– Resta in carcere Abderrhmane Khachia, il giovane marocchino di 23 anni, residente a Brunello, arrestato lo scorso 28 aprile con altre tre persone (le ordinanze erano sei, ma due dei destinatari sono latitanti) con l’accusa di essere molto vicino agli ambienti jihadisti, di voler progettare attentati in Italia e di voler poi raggiungere i territori controllati dal Califfato pronto a morire “da martire” come il fratello Oussama, espulso su ordine del Viminale dal territorio italiano nel gennaio 2015 e morto in un’azione
di guerra in Daesh come foreign fighter.
Il Tribunale del Riesame di Milano ha rigettato il ricorso presentato dal legale Luca Bauccio che lo patrocina. Khachia, presente in aula, aveva ribadito quanto già sostenuto davanti al gip in sede di interrogatorio di garanzia: «È vero al telefono ho detto un sacco di fanfaronate, ho fatto discorsi esagerati e iperbolici. Ma in realtà non avevo intenzione di fare nulla di male». Secondo il suo legale, l’unica colpa di Khachia è stata quella di «straparlare al telefono», anche se il marocchino «non è un pericolo per la società e non ha commesso nessun reato».

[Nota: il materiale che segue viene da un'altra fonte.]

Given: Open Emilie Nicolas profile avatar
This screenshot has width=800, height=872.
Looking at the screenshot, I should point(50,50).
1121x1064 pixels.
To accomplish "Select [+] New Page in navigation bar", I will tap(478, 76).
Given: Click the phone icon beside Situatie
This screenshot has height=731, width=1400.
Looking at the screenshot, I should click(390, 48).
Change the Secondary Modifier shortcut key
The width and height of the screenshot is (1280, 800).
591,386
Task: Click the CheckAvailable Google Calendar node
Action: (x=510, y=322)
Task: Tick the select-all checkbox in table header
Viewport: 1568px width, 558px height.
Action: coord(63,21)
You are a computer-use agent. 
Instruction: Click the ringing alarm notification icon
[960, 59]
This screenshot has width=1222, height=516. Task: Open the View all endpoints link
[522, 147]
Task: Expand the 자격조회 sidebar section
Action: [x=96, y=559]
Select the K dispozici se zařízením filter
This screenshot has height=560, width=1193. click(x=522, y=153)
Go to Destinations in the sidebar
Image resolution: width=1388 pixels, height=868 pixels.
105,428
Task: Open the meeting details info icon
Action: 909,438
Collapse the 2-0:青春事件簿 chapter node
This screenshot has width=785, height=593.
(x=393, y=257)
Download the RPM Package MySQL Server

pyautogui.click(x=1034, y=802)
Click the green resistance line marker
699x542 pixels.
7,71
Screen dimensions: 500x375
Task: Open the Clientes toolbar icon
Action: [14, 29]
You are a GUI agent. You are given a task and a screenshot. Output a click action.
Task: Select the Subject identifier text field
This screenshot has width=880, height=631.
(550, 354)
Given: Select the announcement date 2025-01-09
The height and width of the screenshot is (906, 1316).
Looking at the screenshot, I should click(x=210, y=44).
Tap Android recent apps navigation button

Per questo Bauccio si è definito “sconcertato” per un arresto che a suo giudizio non trova giustificazioni. «Abderrhmane è un ragazzo normale ed estraneo al mondo dell’Isis e del terrorismo, non aveva alcuna intenzione di martirizzarsi. Bisogna stare attenti a non processare fanfaronate dette al telefono». In sede di udienza davanti ai giudici milanesi del Riesame Khachia aveva anche chiamato in causa Moutaharrik Abderrahim, 24 anni, kickboxer di un certo livello che era solito salire sul ring con la maglietta nera di Daesh, anche lui arrestato il 28 aprile insieme alla moglie Salma Bencharki, 26 anni. Khachia ha sostenuto che fu “quel pugile a rovinarmi”, in un certo senso scaricando la responsabilità di quelle intercettazioni, che lo vedono sognare di fare un attentato ai danni della Questura di Varese per vendicare il fratello ingiustamente espulso, sul ventiquattrenne.
L’altro ieri il Riesame aveva rigettato il ricorso di Moutaharrik Abderrahim e della moglie. Ieri è arrivato il rigetto per Khachia: restano tutti in carcere. Il Riesame, con la sentenza depositata, ha confermato in toto l’impianto accusatorio a carico dei tre.